__Selected text__
▼

Qualcomm Incorporated (Nasdaq: QCOM) is a key player in the wireless technology landscape, holding patents central to CDMA and OFDMA technologies – the backbone of 3G, 4G, and 5G networks.
Nearly every wireless device manufacturer licenses Qualcomm’s intellectual property in one form or another. The company is also the world’s largest wireless chip vendor and supplies leading-edge processors to premier handset makers.
Qualcomm’s operations extend to selling RF-front end modules for smartphones and chips for automotive and Internet of Things markets.
The company currently trades at an attractive PE ratio of 14.34 and pays an attractive dividend of 3.20%.
As of this writing, Qualcomm Incorporated has a consensus rating of “Moderate Buy” based on 14 buy ratings, 5 hold ratings and one sell rating. The analysts’ consensus price target of $141.06 represents a gain of 28.7% from the current price of $109.60 per share.
Undervalued Stock #3: Wells Fargo & Company (NYSE: WFC)

Wells Fargo & Company (NYSE: WFC) is one of the largest banks in the United States with approximately $1.9 trillion in balance sheet assets.
The company provides banking, investment, mortgage, and consumer and commercial finance products and services in the United States and internationally. It operates through four segments: Consumer Banking and Lending; Commercial Banking; Corporate and Investment Banking; and Wealth and Investment Management.

▲

__Data extracts__
▼

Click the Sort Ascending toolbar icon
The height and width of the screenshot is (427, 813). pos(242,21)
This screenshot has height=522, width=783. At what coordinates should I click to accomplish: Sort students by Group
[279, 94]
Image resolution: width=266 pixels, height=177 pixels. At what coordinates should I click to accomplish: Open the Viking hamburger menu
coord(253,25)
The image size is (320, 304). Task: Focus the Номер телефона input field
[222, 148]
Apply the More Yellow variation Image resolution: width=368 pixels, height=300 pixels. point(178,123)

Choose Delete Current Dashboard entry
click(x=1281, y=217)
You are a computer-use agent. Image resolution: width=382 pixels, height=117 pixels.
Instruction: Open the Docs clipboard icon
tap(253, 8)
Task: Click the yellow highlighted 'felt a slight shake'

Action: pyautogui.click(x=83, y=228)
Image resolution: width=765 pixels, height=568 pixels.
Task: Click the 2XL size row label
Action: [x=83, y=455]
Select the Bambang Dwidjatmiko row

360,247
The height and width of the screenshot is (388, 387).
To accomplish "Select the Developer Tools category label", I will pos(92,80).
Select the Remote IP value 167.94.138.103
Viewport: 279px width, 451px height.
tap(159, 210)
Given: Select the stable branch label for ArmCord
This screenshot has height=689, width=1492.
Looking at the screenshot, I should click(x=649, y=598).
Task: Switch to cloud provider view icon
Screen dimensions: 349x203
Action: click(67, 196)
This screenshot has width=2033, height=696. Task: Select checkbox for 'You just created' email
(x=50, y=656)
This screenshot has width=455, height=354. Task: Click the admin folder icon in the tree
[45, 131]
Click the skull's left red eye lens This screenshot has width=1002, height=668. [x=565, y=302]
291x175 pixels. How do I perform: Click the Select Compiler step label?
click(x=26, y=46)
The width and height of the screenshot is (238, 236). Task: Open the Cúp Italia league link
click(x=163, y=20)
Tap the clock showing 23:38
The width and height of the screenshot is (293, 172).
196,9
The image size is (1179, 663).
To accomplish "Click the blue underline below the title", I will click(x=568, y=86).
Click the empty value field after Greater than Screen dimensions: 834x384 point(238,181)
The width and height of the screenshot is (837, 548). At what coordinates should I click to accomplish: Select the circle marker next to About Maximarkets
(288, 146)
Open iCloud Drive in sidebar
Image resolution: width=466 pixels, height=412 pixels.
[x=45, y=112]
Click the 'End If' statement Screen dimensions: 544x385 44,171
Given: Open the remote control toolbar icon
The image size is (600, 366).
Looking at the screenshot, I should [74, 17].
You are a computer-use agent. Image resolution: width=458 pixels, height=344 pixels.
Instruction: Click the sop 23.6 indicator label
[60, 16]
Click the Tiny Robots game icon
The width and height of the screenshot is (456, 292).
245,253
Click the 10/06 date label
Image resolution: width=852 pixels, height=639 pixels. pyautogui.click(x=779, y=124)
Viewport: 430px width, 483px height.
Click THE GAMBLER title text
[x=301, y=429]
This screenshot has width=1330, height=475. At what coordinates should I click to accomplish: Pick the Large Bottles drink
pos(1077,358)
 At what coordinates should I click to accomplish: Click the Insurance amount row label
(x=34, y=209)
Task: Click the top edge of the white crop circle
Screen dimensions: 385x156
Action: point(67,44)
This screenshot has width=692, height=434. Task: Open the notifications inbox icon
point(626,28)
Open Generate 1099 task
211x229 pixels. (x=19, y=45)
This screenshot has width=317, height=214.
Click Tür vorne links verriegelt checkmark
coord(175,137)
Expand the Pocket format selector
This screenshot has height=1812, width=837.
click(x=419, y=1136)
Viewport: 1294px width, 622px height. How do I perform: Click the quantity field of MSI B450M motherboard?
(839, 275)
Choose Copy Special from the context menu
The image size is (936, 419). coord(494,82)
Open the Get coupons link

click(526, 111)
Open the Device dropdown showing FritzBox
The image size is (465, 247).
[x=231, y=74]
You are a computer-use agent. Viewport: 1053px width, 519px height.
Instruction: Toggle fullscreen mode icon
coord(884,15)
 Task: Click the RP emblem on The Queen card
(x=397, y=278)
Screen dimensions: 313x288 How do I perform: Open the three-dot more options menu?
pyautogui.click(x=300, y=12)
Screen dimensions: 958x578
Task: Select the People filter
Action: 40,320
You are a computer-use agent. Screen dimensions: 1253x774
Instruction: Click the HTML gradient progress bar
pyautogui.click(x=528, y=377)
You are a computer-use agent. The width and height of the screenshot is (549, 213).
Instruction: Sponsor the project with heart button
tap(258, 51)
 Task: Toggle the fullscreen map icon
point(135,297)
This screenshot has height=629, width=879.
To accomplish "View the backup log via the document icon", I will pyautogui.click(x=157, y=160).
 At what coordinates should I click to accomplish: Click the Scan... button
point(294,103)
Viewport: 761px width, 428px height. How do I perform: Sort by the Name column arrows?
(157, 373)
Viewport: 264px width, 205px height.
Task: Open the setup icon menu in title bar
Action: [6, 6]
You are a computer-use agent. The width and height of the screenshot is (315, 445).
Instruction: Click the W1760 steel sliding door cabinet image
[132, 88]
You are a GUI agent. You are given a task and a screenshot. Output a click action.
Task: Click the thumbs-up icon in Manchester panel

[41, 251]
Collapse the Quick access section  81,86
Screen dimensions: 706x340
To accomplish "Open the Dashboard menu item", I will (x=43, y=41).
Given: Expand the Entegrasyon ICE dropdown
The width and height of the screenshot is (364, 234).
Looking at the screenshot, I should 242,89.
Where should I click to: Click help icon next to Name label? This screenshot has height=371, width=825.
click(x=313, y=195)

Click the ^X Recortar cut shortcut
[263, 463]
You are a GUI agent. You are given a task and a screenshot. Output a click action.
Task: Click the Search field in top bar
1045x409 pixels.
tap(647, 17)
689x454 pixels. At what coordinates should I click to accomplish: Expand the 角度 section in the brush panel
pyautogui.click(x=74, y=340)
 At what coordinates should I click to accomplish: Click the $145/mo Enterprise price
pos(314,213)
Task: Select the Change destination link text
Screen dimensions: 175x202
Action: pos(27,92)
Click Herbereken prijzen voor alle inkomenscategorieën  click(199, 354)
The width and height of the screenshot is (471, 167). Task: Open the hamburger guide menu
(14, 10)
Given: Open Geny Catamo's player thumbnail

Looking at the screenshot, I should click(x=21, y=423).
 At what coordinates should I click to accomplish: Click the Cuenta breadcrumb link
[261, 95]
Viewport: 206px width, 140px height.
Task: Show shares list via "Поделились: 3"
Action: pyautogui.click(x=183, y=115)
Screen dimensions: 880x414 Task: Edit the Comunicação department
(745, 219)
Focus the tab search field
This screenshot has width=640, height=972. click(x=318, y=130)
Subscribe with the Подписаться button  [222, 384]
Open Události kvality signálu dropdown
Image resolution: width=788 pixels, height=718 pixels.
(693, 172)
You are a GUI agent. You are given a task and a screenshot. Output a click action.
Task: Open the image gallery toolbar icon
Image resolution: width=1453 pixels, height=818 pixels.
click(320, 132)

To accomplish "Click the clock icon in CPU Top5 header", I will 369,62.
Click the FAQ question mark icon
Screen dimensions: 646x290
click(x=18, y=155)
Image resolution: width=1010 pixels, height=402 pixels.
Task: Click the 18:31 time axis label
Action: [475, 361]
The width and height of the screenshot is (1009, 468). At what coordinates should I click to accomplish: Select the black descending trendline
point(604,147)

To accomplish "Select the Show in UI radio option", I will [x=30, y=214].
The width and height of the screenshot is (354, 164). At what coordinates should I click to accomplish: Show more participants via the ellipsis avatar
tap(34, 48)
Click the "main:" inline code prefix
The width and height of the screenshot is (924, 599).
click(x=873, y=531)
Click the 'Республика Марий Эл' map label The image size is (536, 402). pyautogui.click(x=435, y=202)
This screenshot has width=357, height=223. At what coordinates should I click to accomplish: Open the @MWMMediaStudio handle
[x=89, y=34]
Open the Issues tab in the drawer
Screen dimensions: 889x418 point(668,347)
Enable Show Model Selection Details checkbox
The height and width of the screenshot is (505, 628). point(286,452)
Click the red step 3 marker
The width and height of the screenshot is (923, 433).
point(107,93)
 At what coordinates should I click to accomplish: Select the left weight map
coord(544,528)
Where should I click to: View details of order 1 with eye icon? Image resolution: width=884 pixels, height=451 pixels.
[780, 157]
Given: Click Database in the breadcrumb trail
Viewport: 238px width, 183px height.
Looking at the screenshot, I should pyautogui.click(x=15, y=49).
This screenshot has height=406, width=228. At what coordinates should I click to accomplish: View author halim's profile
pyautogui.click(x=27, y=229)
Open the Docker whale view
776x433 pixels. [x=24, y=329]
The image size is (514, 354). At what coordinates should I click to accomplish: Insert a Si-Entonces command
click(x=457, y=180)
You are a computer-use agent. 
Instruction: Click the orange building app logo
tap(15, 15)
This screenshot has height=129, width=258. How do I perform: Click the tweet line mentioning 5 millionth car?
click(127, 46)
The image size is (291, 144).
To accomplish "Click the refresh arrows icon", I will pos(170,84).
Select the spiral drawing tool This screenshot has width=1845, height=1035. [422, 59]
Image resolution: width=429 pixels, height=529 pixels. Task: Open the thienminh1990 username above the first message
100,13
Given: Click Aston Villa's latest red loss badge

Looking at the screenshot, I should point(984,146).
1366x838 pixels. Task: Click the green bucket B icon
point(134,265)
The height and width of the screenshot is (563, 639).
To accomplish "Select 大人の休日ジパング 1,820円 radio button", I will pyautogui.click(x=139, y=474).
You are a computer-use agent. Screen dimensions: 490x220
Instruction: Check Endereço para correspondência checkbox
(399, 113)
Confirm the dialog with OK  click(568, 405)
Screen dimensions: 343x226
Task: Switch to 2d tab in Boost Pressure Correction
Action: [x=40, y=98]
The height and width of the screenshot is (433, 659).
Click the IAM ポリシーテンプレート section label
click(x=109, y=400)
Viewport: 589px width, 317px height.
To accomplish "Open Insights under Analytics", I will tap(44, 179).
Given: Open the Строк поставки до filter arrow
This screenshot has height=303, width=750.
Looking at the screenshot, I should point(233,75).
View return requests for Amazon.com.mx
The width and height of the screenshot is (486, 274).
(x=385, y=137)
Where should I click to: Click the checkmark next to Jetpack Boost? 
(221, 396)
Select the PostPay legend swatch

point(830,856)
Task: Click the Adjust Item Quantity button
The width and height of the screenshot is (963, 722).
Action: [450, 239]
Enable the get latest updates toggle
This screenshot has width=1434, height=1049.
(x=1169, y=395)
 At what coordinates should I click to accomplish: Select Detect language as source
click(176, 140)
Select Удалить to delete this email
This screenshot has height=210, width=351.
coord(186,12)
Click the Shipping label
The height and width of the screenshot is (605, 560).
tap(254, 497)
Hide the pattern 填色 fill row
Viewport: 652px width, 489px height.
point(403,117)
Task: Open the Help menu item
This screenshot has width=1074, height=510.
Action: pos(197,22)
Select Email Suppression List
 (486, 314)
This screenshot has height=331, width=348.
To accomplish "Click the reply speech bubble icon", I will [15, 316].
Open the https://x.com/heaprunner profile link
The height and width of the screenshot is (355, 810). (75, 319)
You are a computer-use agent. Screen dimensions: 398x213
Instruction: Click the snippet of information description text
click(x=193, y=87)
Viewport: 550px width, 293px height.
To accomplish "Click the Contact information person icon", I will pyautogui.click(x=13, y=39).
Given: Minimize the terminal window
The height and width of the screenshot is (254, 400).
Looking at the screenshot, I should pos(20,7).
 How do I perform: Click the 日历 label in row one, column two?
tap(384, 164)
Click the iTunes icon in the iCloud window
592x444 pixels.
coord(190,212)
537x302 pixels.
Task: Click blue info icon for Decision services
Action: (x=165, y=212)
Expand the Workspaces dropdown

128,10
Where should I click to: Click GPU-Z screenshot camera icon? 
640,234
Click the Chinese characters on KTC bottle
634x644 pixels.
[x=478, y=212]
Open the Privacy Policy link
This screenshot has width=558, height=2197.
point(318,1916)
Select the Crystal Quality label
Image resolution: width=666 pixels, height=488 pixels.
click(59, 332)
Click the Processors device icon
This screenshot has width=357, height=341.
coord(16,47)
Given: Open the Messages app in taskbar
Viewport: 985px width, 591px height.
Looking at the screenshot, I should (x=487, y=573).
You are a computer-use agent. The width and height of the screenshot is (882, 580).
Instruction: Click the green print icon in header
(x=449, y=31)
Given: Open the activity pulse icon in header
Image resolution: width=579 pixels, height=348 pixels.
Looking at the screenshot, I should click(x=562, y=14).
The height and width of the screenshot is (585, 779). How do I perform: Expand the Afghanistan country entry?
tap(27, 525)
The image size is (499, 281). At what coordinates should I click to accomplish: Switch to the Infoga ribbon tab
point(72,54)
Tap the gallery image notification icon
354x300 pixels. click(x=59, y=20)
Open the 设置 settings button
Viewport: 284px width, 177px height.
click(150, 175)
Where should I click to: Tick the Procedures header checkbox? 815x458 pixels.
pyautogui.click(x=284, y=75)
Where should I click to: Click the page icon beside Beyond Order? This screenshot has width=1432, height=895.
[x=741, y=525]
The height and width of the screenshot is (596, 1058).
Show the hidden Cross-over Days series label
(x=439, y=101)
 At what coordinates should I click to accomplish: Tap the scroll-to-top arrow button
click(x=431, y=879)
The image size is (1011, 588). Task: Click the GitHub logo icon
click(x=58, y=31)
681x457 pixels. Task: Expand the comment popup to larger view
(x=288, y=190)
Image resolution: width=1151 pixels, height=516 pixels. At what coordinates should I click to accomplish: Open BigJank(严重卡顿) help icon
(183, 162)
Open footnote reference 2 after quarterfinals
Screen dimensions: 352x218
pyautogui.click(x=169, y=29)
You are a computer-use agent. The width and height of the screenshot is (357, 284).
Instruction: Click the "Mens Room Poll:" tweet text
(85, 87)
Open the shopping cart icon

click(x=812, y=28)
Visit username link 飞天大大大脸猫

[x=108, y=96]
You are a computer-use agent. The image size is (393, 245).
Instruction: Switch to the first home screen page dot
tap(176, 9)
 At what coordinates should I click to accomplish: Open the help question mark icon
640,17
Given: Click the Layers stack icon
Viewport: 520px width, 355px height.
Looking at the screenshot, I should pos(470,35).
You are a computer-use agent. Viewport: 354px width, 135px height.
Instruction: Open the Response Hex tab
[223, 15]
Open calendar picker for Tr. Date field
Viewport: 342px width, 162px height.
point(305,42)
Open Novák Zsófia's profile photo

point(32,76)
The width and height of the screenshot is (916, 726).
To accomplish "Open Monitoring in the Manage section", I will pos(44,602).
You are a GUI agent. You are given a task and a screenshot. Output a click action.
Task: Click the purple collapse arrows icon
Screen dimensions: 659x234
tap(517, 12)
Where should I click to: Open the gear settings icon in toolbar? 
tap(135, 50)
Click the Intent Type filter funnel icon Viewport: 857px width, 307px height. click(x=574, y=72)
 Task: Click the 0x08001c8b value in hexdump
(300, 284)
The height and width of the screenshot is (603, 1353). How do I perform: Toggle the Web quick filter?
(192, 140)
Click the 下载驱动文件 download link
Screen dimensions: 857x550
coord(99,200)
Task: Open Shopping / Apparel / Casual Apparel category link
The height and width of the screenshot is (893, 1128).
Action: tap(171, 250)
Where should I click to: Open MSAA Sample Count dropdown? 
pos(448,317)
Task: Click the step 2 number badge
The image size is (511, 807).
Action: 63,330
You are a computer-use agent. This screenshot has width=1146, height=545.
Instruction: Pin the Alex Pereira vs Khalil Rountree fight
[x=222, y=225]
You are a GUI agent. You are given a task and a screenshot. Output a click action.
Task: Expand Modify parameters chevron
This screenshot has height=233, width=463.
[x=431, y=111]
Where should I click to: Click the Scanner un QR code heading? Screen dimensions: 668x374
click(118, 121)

▲

__Directions__
(1) What dividend does Qualcomm pay, according to the stock article?
(2) Copy the stock article starting with "Undervalued Stock #3: Wells" and going on through "and Investment Management.", swapping "approximately" for "roughly".
The entries have no connection to the stock article.

__Responses to the exercise__
(1) 3.20%

(2)
Undervalued Stock #3: Wells Fargo & Company (NYSE: WFC)

Wells Fargo & Company (NYSE: WFC) is one of the largest banks in the United States with roughly $1.9 trillion in balance sheet assets.
The company provides banking, investment, mortgage, and consumer and commercial finance products and services in the United States and internationally. It operates through four segments: Consumer Banking and Lending; Commercial Banking; Corporate and Investment Banking; and Wealth and Investment Management.